John Taylor, writing at the Wall Street Journal, has come out in support of an idea that has been floated by many conservative economic thinkers (and here on this website), that the Federal Reserve ought not to be focused on multiple monetary policy goals, and instead ought to be directing its efforts solely to maintaining the stability of the value of the dollar. He also calls for stronger measures of Federal Reserve accountability, referring especially to a rule that was dropped in 2000 that forced the Fed to report its monetary strategy to Congress. A renewal of that regulation would put the Fed back on par with its 1990s standing, and no one was complaining about congressional interference in Fed affairs then. In fact they were lauding the independence of the Alan Greenspan led Fed.
Taylor’s thoughtful analysis is on the money, top to bottom. He also calls for a budget plan out of congress that will cap debt-to-GDP numbers at 40%. This would go a long way toward strengthening the dollar, and force government to cut back its spending. Taylor makes the case that increased government spending reduces private investment. That’s known as drowning out, and it has been happening for some time now.
Every dollar the federal, state and local governments commandeer to spend on a project, stimulus, war, or bailout is a dollar that is removed from consumption, or private investment. Rather than develop a plan for leading the country out of this debt morass during his state of the union speech, the president simply knocked the puck to the GOP’s end of the ice. It’s essentially their problem now, the president is going to focus on getting reelected in 2012, and let congressional Republicans try to break his veto wall before the country blows up with debt. It was a politically gutless tactic from a president who has zero intention of making the hard and proper choices for America.

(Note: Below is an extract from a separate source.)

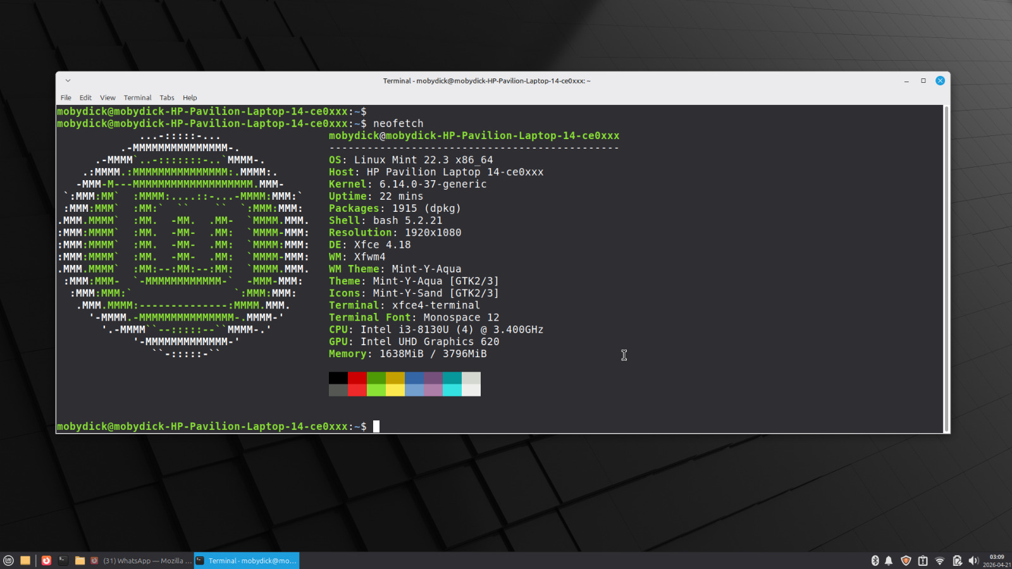1012x569 pixels.
Task: Open the File menu
Action: tap(66, 98)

You can’t seem to talk to a liberal who isn’t utterly enamored with the surpluses of the late Clinton years, but ask them if Obama should balance the budget today and you will get a strong negative response. Paul Krugman, the left’s chief economic mouthpiece, wants ever more spending from the government. One wonders what would be enough for Mr. Krugman. Just how many of your dollars is Mr. Krugman willing to take and give to public sector unions in an effort to jumpstart the economy?
After the state of the union speech, it is clear that the president plans to act as though he is moving to the center, while completely ignoring the new mandate sent to him in November. Now more than ever Americans should push for a balanced budget amendment to the constitution. In the meantime changing the Fed’s mandate to force it to focus on protecting the value of the dollar (while it still has any value left) would be a great start for Congress.